Tutorial

A Guide to Global Pooling in Neural Networks

Updated on April 29, 2025

By Oreolorun Olu-Ipinlaye and Shaoni Mukherjee

A Guide to Global Pooling in Neural Networks

Introduction

Pooling operations have been a mainstay in convolutional neural networks for some time. While processes like max pooling and average pooling have often taken center stage, their less-known cousins, global max pooling and global average pooling, have become equally as important. In this article, we will explore the global variants of the two common pooling techniques and how they compare to one another.

Prerequisites

Basic Understanding of CNNs: Familiarity with the architecture of CNNs, including layers like convolutional, pooling, and fully connected layers.
Pooling Concepts: Knowledge of common pooling techniques (e.g., max pooling, average pooling) used to reduce spatial dimensions in CNNs.
Linear Algebra & Tensor Operations: Understanding of matrix operations and tensor manipulations, as global pooling involves reducing a multi-dimensional tensor to a lower dimension.
Activation Functions: Basic knowledge of how activation functions (e.g., ReLU, sigmoid) impact the features extracted by CNN layers.
Framework Proficiency: Experience with deep learning frameworks like TensorFlow or PyTorch, particularly in implementing custom pooling layers.

The Classical Convolutional Neural Network

Many computer vision beginners are often introduced to convolutional neural networks. These networks are ideal for image data as they retain the spatial structure of the input image while learning/extracting features from it. By doing so, they can learn relationships between neighboring pixels and the position of objects in the image, thereby making them very powerful neural networks.

A multi-layer perceptron would also work in an image classification context, but its performance will be severely degraded compared to its convnet counterpart simply because it immediately destroys the spatial structure of the image by flattening/vectorizing it, thereby removing most of the relationship between neighboring pixels.

Feature Extractor & Classifier Combo

Many classical convolutional neural networks are a combination of convnets and MLPs.
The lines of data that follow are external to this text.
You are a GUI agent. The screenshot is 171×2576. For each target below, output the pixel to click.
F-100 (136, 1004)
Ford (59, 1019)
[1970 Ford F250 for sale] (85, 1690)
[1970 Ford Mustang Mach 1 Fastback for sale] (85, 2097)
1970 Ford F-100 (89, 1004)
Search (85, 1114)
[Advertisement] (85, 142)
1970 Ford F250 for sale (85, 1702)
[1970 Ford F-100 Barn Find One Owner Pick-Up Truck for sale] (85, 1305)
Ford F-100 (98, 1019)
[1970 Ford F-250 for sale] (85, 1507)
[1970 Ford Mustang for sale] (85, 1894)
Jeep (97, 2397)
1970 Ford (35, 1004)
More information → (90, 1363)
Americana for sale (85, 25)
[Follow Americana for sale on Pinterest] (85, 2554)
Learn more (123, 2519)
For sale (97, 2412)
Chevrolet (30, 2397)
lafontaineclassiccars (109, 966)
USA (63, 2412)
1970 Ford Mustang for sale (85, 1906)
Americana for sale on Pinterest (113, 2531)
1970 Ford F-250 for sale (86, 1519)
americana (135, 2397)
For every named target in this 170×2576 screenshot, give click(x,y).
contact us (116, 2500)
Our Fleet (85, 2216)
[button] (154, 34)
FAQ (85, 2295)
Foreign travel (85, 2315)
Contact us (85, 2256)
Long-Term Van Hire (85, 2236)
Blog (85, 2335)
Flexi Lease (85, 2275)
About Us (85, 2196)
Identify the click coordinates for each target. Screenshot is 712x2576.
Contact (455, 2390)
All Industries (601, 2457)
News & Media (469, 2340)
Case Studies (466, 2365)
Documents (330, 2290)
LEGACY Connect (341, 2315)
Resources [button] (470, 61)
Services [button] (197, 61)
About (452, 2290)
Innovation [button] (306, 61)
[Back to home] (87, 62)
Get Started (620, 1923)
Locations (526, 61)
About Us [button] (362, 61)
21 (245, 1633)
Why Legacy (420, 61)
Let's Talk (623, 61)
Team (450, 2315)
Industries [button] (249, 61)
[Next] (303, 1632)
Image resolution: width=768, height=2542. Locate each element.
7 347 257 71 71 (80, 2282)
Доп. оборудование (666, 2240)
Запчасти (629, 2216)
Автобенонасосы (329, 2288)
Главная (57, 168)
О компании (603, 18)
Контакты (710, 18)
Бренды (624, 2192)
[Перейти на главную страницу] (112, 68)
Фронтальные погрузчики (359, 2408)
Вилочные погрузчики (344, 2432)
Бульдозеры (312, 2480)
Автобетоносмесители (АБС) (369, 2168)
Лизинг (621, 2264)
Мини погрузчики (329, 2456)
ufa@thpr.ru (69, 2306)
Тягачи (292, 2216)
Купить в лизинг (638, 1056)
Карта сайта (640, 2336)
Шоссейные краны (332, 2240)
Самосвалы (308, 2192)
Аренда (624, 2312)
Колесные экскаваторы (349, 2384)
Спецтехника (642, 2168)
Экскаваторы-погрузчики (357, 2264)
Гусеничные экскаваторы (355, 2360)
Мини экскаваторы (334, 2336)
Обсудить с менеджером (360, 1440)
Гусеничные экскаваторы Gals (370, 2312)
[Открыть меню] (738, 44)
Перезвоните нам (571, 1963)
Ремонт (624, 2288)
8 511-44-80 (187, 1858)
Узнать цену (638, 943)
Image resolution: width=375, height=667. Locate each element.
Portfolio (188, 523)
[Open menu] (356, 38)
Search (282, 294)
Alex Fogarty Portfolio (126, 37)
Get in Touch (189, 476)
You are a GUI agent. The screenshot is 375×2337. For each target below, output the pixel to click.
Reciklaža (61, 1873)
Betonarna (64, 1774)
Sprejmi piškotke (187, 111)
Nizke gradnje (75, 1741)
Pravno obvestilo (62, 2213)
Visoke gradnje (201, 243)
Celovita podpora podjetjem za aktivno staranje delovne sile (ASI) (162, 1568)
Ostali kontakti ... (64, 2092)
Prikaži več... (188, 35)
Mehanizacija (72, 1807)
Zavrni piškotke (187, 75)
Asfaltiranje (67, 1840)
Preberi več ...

Looking at the architectures of LeNet and AlexNet, for instance, one can distinctly see that their architectures are just a couple of convolution layers with linear layers attached at the end.

This configuration makes a lot of sense. It allows the convolution layers to do what they do best, which is extracting features in data with two spatial dimensions. Afterwards, the extracted features are passed onto linear layers, so they can also do what they are great at: finding relationships between feature vectors and targets.

A Flaw in the Design

The problem with this design is that linear layers have a very high propensity to overfit to data. Dropout regularization was introduced to help mitigate this problem, but the problem remained. Furthermore, for a neural network that prides itself on not destroying spatial structures, the classical convnet still did it anyway, albeit deeper into the network and to a lesser degree.

Modern Solutions to a Classical Problem

To prevent this overfitting issue in convents, the logical next step after trying dropout regularization was to completely eliminate the linear layers. If the linear layers are to be excluded, an entirely new way of down-sampling feature maps and producing a vector representation of equal size to the number of classes in question must be sought. This is exactly where global pooling comes in.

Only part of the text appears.